Received the AA Ti and AAA copper today. Sequence of AA model is LMH and it is MLH for the AAA version. Nice, clean tint too! If there is PWM in either light I definitely can't notice it but I'm sure once Jon gets his he can fill us in  For my uses they'll both work great! The threads on the AAA copper are buttery smooth and surprisingly the AA titanium is very smooth with almost no grit. After my usual treatment for Ti it should be buttery smooth as well! Great lights and a good price too.


----------



## J Smith (Mar 20, 2017)

I think the SS AA is a rev 4,MLH and does have PWM. The only Maratac I have right now with no PWM is the AAA Ti.
As far as the clip goes the SS AA came with a polished clip. I used a dremel with a polishing wheel with a med grit polishing compound to get the paint off the AAA clip then went back over it with a fine polish. Got really good at this with knife clips over the years. The AAA clip is a pain because of the size and all the bends and curves. It would be a lot easier with one of the scotch brite wheels to strip it but I was out of them.

ENTRIES SUPPLIED ▸
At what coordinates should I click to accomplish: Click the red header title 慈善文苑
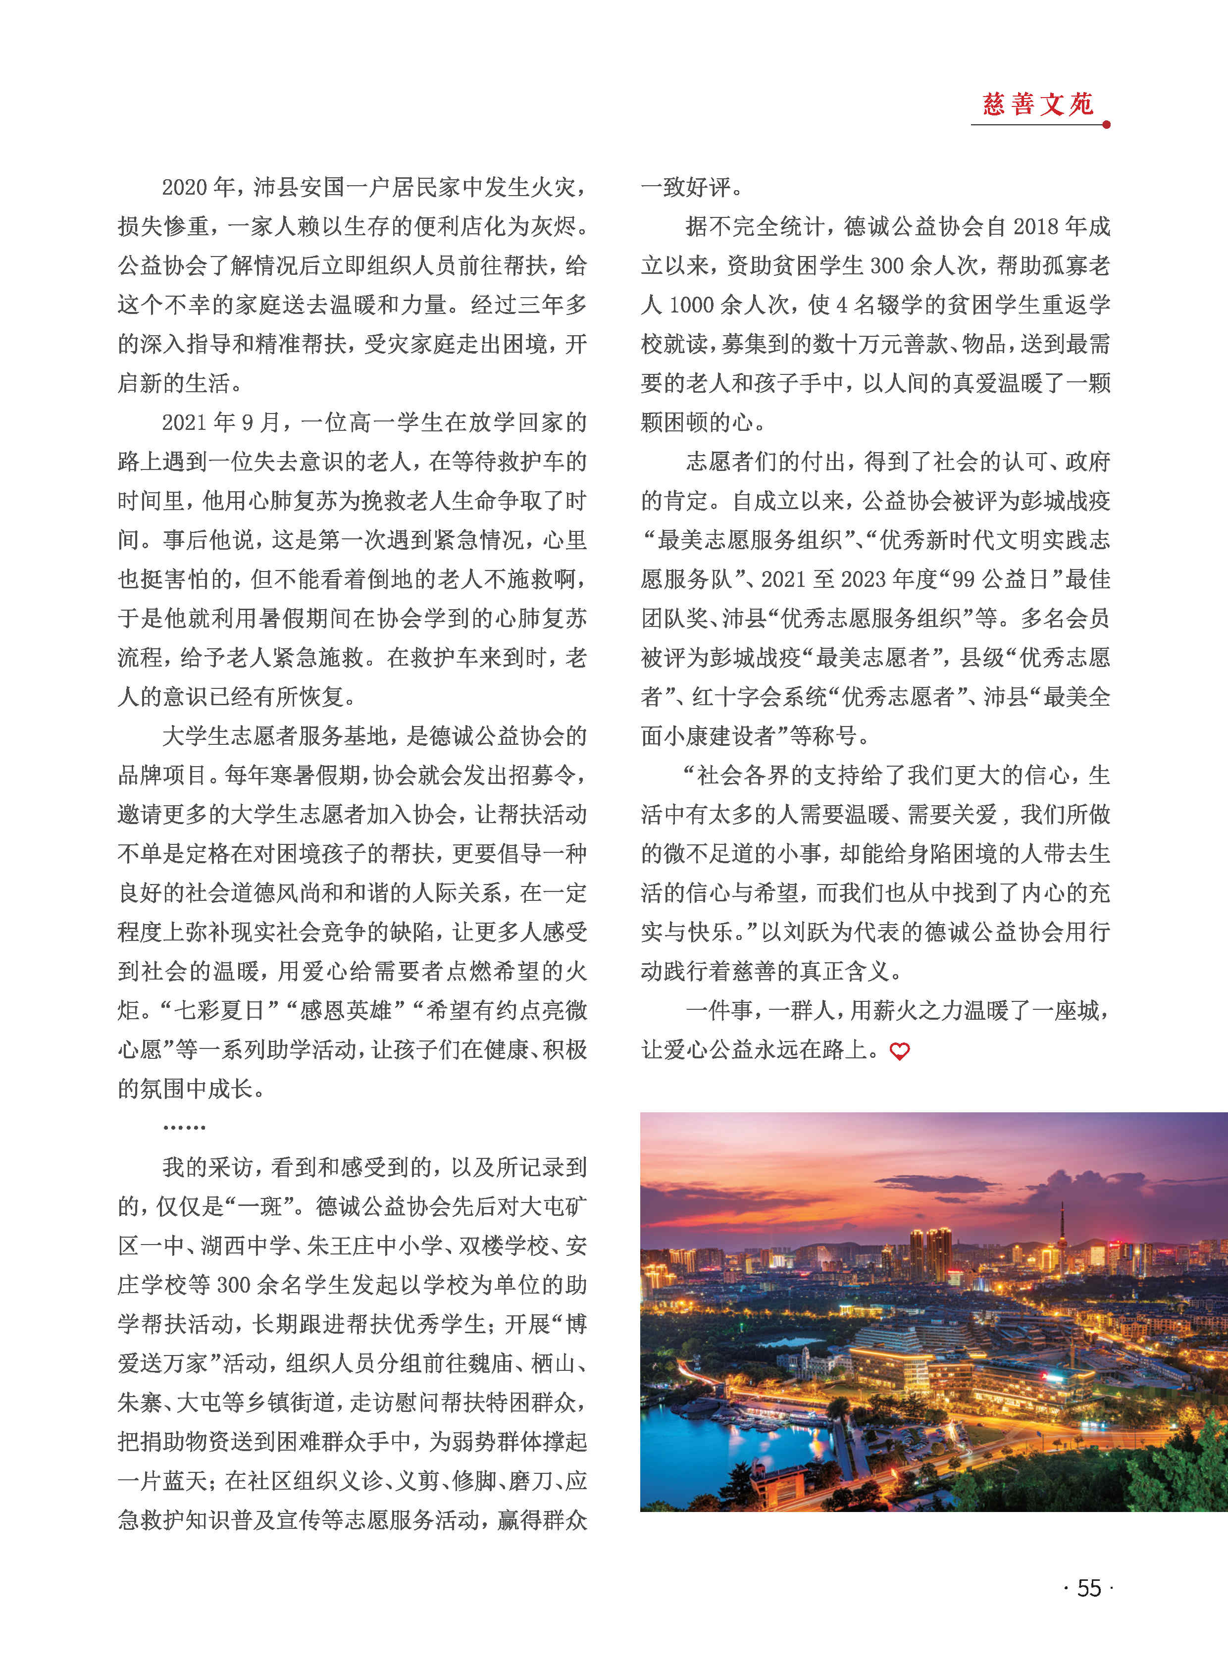point(1038,104)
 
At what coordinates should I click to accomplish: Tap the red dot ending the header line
point(1106,125)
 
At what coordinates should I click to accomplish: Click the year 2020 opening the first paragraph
point(184,187)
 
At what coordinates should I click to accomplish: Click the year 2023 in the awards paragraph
point(862,579)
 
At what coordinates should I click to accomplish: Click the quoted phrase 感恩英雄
point(346,1010)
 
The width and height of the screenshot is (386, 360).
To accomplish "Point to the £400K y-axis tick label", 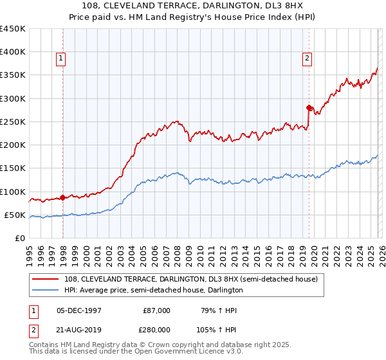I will [13, 52].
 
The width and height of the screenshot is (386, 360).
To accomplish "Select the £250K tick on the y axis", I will [13, 122].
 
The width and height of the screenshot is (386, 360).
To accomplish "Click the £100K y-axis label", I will [13, 192].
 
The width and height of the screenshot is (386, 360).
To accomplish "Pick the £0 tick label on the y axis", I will [21, 238].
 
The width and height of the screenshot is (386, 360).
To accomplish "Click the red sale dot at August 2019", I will [309, 107].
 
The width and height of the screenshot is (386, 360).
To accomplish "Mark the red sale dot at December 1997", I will [62, 197].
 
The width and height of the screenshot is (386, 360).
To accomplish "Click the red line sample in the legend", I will [46, 280].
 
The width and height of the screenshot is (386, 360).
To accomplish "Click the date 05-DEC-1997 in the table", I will [78, 310].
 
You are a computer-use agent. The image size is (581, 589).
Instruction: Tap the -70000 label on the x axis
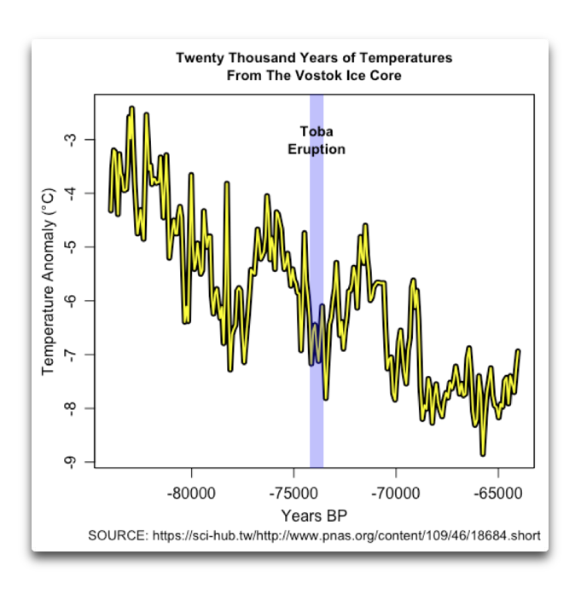click(x=396, y=493)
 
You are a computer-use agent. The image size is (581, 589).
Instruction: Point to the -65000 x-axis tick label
click(x=497, y=493)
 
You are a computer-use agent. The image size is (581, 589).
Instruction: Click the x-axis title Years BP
click(x=314, y=516)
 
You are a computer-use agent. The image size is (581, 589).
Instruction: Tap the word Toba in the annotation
click(x=317, y=132)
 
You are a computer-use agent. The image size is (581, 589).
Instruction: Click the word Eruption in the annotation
click(x=317, y=149)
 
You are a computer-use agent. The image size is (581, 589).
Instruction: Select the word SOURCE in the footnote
click(x=118, y=536)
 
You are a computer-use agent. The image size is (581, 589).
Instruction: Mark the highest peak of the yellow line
click(x=131, y=108)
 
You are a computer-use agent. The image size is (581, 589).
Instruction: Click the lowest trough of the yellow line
click(x=483, y=454)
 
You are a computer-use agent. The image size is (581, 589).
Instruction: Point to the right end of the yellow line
click(x=518, y=351)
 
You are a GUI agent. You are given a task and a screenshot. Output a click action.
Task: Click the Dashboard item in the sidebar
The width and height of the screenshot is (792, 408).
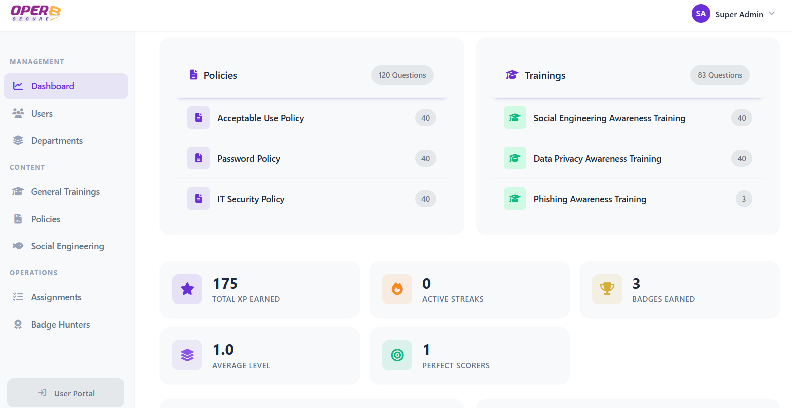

TASK SET ▸
• a. For each statement, say whether it agrees with the flashlight thread, answering yes or no and quoting the words of the thread that decide it: (i) the AAA version has the mode sequence MLH; (ii) the AA light received in the first post is made of copper; (iii) J Smith's only Maratac without PWM is the AAA Ti.
• b. Answer these questions from the flashlight thread:
(i) What is the mode sequence of the AA model in the first post?
(ii) On what date did J Smith post?
(iii) What did J Smith use to get the paint off the AAA clip?
• c. Reproduce word for word the stretch of the flashlight thread from "Received the AA" through "(Mar 20, 2017)".

SOLUTIONS PER TASK ▸
• a.
(i) Yes: "it is MLH for the AAA version"
(ii) No: "Received the AA Ti and AAA copper today."
(iii) Yes: "The only Maratac I have right now with no PWM is the AAA Ti."

• b.
(i) LMH
(ii) Mar 20, 2017
(iii) A dremel with a polishing wheel and a medium grit polishing compound

• c.
Received the AA Ti and AAA copper today. Sequence of AA model is LMH and it is MLH for the AAA version. Nice, clean tint too! If there is PWM in either light I definitely can't notice it but I'm sure once Jon gets his he can fill us in  For my uses they'll both work great! The threads on the AAA copper are buttery smooth and surprisingly the AA titanium is very smooth with almost no grit. After my usual treatment for Ti it should be buttery smooth as well! Great lights and a good price too.


----------



## J Smith (Mar 20, 2017)